Trimble won the backing of his party to re-enter the power-sharing assembly at Stormont despite no progress on decommissioning of IRA arms. Power was restored to Stormont on 29 May 2000. During the Troubles terrorist violence has never been far from the political scene and it continues with dissident groups of the IRA and Unionist paramilitaries. In Britain the police exploded a bomb found on a railway line in west London. Dissident Irish republican groups were believed to be responsible for that bomb and a subsequent rocket attack on MI6 headquarters in London.
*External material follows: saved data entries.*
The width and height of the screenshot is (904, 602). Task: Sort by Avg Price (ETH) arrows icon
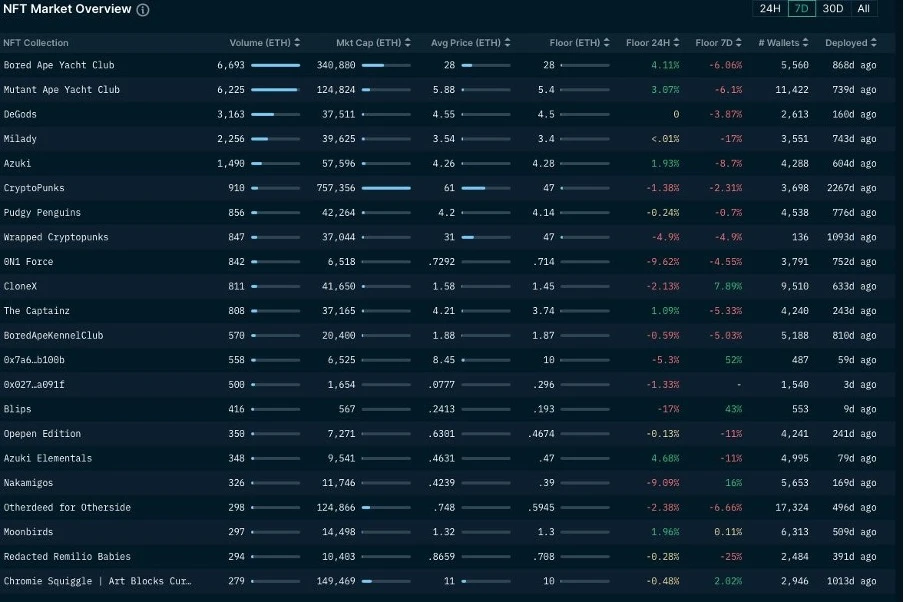tap(507, 43)
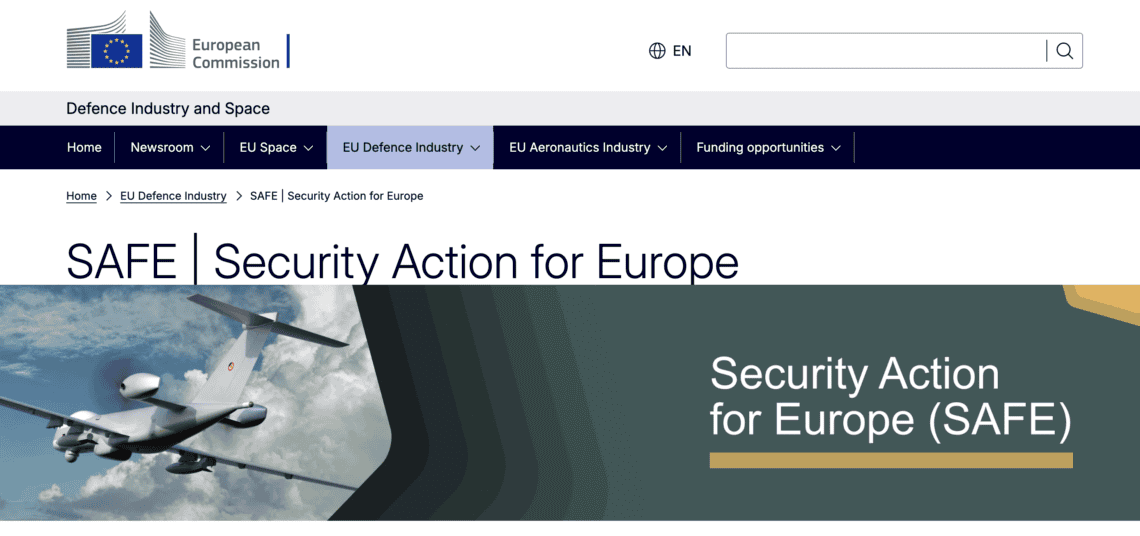This screenshot has width=1140, height=536.
Task: Open the Funding opportunities chevron
Action: pyautogui.click(x=836, y=148)
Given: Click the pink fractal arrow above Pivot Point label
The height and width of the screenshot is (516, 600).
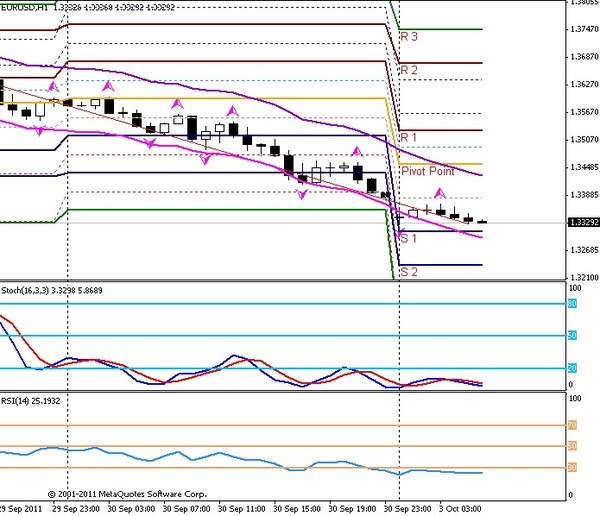Looking at the screenshot, I should click(x=356, y=152).
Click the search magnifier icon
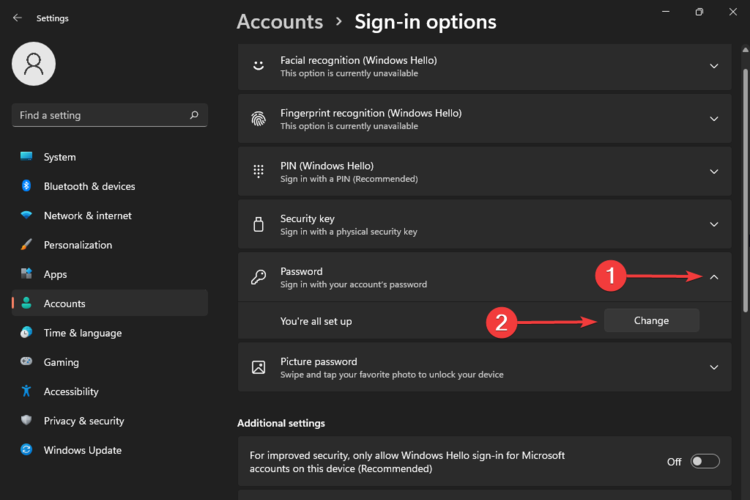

'It seems the historic inability in Britain to comprehend Irish feelings and sensitivities still remains.' (Charles Haughey, 1988) It appears however that though Haughey's words were indeed valid during the later 1960s, 1970s and 1980s, not to mention hundreds of years of Irish history, into the twenty-first century turning-points such as the Downing Street Declaration of 1993 and the Good Friday Agreement of 1998 reveal a changed attitude of the British government to the "Ireland Question". Britain and international diplomats such as George Mitchell are increasingly taking the role of mediator in the Northern Ireland peace process, aiming to bring the political and paramilitary factions together, and indeed the people of Northern Ireland and the Republic, and promote a working relationship. The British government do indeed seem understand the complexity and variety of Unionist and Nationalist aspirations and demands, and rather than seeking to retain a former colony of settlement through self-interest are concerned to bring peace, stability and prosperity.